この子ども達と現在の旦那様が、それぞれ性質は違いますが私の天使となって支えてくれたのです。


回復の兆し

しばらくは拒食も続きましたし、歩くのもフラフラで階段から転げ落ちて救急車で運ばれたこともありました。

発病から1年以上経った頃でしょうか。

時には外出も出来るようになり、以前から好きだったリラクゼーションを受けに行きました。


当時薬は不眠症薬や抗うつ剤を朝晩5錠くらい飲んでいましたが、それでも眠れなかった私が

リラクゼーションを受けている時だけは熟睡できたのです!


その結果、あんな状態だった私がなんと夢を持てるまでになりました。

「そうだ、私のように苦しんでいる人の為にリラクゼーションの仕事をしよう!」という夢です。

そしてこの夢を持てた頃から徐々に体調が回復していってくれたのです。


ソフト整体の学校に通うのが楽しくなり、友達も出来て明るい気持ちも持てるようになりました。

もちろんここまで来るのには何年もかかりましたが・・・


 脱出

リラクゼーションに関わるようになり、やっと普通の生活が出来るまでに回復した私でしたが、

子供たちが学校を卒業するまでは収入を第一に仕事を選んできました。

3年前、末の子が就職したのを機会にリラクゼーションを本格的に仕事にする事にしました。


「私のように苦しんでいる人の為にリラクゼーションの仕事をしよう」

という気持ちは、この頃には

「鬱になる前にケアしてもらいたい、ケアしてあげよう」に変わっていました。


1度鬱になってしまうと回復するのに何年もかかるし、「自殺」などという最悪な事態もひきおこしてしまわないとも限らない!と自分の経験からわかったからです。


私のするべき事

企業当時は広告を出したりしても中々お客様にはお越しいただけませんでした。

それでも、お越しいただける数少ないお客様にお聞きしてみたところ

「リラクゼーションは贅沢品。

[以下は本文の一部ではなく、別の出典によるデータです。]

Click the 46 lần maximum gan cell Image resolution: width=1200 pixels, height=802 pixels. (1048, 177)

お金と時間が両方ないと受けられない」

という内容の答えが多かったのでびっくりしました。


そこで「それなら、こちらから出向いてケアをしてあげたらどうだろう?」

「会社にお伺いして、就業時間中に少しお時間をいただいてリラクゼーションを受けられたらどうだろう?会社の福利厚生費は使ってもらえないかな?」と考えるようになりました。

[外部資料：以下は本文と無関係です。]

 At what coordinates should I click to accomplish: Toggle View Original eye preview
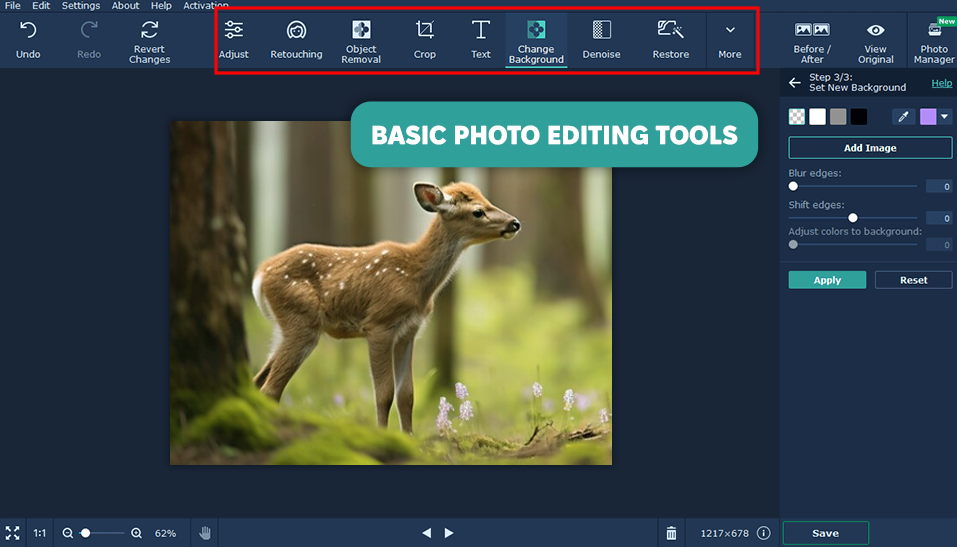point(875,39)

もちろん「そんな事は不要だ!」とおっしゃられるメンタルの強い方も多いとは思いますが、

実は表面に出ていないところで「鬱の予備軍」は確実に存在しているのです。

もちろんストレスは仕事上だけではなく、むしろプライベートの方が多いかもしれません。

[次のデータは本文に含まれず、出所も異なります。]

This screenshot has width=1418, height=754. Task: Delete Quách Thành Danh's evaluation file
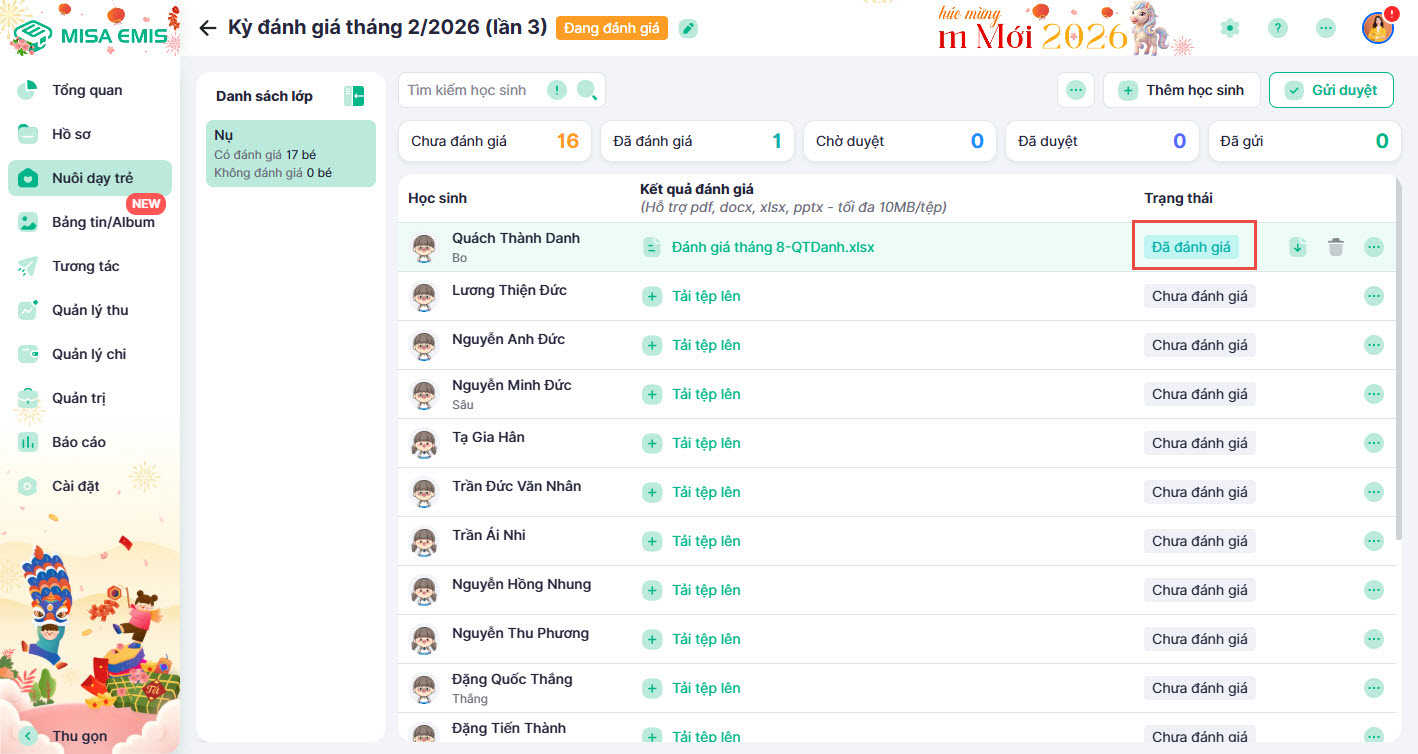click(1335, 247)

でも、ストレスが重なり「鬱」になってしまったときには会社側の負担も大きくなります。


「ストレスケア」の一環として、1人でも多くのみなさんにリラクゼーションを受けていただく!

これが私の今やるべき事だと思っています。


新たな悩み

 実は鬱の怖さをどうやったら皆さんにご理解いただけるか悩んでいます。

うつ病は本人だけが苦しいのではありません。

家族はもちろん、会社や社会も巻き込んでしまうものだと思います。